Mum hangs paper boat in memory of daughter in church art installation

Moira Taylor-Wintersgill, a probationer minister, made the origami vessel with a message inside to her child who was killed in 2015.

Mum hangs paper boat in memory of daughter in church art installationChurch of Scotland

An aspiring minister has hung an origami boat inside a church in memory of her teenage daughter who died in a crash as part of an art installation.

Moira Taylor-Wintersgill, a probationer minister at St Andrews High Church in Musselburgh, East Lothian, made a pale pink paper boat with a message in it for her daughter Caroline who was killed in June 2015.

The Borders College student died after the car she was driving crashed into a tractor near Chirnside in Berwickshire.

Mrs Taylor-Wintersgill’s note is one of around 2000 origami boats hung up inside St Andrews High Church and Northesk Parish Church in Musselburgh for an installation called “Love and Loss”.

Around 200 people from the congregations, the community and pupils from two primary schools, made the boats out of different coloured paper with many writing heartfelt messages about their loved ones, including family pets.

The project is part of a “Season of Remembrance” to recognise people who have died during the Covid-19 pandemic and in the months and years before.

Mrs Taylor-Wintersgill, who was living in Duns at the time of her daughter’s accident and later moved back to the Portobello area of Edinburgh where she grew up, wrote some of the lyrics to a song called She Is So Beautiful by the Waterboys on her paper boat.

The message read: “Caroline. She is so beautiful, light-filled, loving, and wise, with laughter dancing in her eyes. God hold you, my darling. Mum x.”

The former mental health support worker said: “The boat design felt very apt because life is like the ocean – sometimes it can be calm and serene and other times you are battered by the waves and tossed around.

“For me, grief is like that because sometimes you are sailing along OK then a freak wave can crash over the top of you.”

Mrs Taylor-Wintersgill, who has two other daughters, Claudia, 25, and Maisie-Grace, 10, said the tragedy prompted her to explore becoming a minister.
----
◆ THE PROBLEM
According to the passage, why did the boat design feel fitting to Mrs Taylor-Wintersgill? Answer in one to three sentences. The records that follow come from a separate source.
----
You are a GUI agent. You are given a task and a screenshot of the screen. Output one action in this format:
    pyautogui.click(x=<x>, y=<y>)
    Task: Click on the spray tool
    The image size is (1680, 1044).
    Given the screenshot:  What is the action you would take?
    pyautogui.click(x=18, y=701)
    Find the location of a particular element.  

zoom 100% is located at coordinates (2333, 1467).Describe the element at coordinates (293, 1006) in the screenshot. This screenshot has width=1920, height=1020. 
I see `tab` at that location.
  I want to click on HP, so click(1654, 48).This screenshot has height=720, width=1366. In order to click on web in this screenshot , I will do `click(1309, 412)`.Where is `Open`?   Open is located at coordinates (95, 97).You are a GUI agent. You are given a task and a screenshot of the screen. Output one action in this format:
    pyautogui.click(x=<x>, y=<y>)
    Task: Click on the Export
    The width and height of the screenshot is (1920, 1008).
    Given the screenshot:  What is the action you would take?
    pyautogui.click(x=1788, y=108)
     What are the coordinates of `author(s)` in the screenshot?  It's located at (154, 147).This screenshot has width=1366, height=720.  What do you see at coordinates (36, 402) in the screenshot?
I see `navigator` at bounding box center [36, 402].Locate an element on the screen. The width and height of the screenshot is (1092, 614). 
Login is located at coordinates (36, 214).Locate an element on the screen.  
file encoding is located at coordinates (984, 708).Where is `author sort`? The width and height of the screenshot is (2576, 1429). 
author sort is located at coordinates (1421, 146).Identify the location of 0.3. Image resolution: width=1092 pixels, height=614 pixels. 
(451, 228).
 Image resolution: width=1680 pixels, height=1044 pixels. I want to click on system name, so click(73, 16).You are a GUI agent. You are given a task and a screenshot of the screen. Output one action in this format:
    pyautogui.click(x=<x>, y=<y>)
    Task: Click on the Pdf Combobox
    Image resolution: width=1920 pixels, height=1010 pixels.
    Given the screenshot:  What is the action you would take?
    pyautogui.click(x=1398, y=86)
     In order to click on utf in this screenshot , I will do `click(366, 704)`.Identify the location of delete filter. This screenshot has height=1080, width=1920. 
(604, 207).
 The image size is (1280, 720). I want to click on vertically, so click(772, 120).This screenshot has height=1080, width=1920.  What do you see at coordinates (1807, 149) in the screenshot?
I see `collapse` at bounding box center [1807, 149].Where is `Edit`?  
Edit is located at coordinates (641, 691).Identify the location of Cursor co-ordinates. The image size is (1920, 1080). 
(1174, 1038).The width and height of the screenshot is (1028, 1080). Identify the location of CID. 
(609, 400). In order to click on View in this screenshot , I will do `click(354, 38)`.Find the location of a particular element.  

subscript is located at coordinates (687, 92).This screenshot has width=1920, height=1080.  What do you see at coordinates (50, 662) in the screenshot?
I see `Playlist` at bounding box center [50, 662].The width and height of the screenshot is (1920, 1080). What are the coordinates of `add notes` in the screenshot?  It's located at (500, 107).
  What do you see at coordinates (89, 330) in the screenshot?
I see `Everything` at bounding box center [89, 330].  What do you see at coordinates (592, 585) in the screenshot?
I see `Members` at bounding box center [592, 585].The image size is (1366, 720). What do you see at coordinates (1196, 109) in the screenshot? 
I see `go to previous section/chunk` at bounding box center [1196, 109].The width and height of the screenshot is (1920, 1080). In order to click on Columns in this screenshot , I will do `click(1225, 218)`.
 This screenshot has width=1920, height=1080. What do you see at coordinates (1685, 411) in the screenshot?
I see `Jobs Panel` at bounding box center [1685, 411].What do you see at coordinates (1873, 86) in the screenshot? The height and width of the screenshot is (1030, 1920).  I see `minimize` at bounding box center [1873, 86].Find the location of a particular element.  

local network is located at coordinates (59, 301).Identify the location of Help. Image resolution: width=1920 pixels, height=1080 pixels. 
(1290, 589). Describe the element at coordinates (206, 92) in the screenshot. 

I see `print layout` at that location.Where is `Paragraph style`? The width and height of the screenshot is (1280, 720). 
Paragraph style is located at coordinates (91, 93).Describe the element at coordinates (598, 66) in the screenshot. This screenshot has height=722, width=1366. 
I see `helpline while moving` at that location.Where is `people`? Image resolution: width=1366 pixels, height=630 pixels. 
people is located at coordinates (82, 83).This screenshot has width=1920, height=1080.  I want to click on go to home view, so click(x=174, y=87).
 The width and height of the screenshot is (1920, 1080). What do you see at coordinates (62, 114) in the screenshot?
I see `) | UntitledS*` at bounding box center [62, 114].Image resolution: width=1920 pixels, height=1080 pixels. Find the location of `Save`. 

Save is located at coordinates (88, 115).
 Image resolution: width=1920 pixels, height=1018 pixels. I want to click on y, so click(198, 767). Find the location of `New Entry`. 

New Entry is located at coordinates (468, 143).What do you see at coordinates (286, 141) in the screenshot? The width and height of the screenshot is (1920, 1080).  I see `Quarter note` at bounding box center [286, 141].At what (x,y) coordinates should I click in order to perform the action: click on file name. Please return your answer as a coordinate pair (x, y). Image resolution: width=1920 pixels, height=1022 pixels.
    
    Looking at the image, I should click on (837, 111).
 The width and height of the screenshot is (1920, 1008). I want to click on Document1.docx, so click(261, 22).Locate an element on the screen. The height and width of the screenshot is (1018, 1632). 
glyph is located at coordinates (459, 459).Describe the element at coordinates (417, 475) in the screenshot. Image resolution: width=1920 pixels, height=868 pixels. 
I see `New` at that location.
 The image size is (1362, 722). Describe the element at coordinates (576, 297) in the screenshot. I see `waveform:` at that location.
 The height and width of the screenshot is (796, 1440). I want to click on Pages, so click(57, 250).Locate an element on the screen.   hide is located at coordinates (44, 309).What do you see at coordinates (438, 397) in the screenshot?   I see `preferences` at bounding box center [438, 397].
----
◆ EXERCISE OUTPUT
She saw life as being like the ocean, sometimes calm and serene and at other times battering and tossing a person around. Grief, for her, works the same way: sometimes you are sailing along OK, and then a freak wave crashes over you.